A mechanism of ACK1 activation in cancer via C-terminal UBA domain truncation.

We recently developed a machine learning (ML) based program to predict cancer hotspots. Here, we applied the ML program to 32 non-receptor tyrosine kinases (NRTKs) and identified 36 potential cancer driver mutations, with high probability mutations in 10 genes, including ABL1, ABL2, JAK1, JAK3, and ACK1. Interestingly among all the NRTKs, ACK1 is the only kinase that, when altered, shows a significant drop in overall survival, supporting the idea that ACK1 is an oncogenic tyrosine kinase. ACK1 is a member of the poorly understood ACK family of NRTKs that also includes TNK1. Although ACK1 is an established oncogene and high-interest therapeutic target, the exact mechanism of ACK1 regulation is largely unknown and there is still no ACK1 inhibitor in clinical use.

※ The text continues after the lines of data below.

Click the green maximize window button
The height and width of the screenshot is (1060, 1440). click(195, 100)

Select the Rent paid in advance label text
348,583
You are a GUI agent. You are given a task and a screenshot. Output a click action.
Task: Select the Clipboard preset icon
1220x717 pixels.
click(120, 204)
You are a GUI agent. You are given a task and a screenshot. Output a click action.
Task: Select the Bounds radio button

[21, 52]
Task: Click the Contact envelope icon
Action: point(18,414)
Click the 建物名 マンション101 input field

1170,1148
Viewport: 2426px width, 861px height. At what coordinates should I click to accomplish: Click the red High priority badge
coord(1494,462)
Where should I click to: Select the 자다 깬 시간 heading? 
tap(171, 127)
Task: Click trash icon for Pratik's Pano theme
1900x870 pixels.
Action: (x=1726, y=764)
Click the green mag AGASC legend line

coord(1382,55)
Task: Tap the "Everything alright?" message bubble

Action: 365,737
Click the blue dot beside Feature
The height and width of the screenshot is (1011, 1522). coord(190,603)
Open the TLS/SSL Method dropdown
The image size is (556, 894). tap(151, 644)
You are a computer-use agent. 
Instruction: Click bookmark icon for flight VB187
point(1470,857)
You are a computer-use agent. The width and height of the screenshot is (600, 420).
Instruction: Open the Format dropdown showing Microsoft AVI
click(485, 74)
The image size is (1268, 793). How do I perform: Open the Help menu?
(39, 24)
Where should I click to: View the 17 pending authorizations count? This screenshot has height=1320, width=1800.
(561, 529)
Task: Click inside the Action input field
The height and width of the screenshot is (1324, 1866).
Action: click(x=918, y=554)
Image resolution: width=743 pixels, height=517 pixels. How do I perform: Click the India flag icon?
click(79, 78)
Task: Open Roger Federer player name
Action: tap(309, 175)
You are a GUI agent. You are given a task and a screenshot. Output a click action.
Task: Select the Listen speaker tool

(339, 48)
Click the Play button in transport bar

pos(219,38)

The ACK kinase family has a unique domain arrangement with, most notably, a predicted ubiquitin association (UBA) domain at its C-terminus. The presence of a functional UBA domain on a kinase is unique to the ACK family, but the role of the UBA domain on ACK1 is unknown. Interestingly, the ML program identified the ACK1 UBA-truncating mutation p633fs* as a cancer hotspot. Our preliminary data suggest that the ACK1 UBA domain helps activate full-length ACK1 through induced proximity, but also acts as a mechanism of negative feedback by tethering ACK1 to ubiquitinated cargo that is ultimately degraded. Indeed, our preliminary data suggest that truncation of the ACK1 UBA stabilizes ACK1 protein levels, which results in spontaneous ACK1 oligomerization and activation. Thus, our data provide a model to explain how human mutations in ACK1 convert the kinase into an oncogenic driver.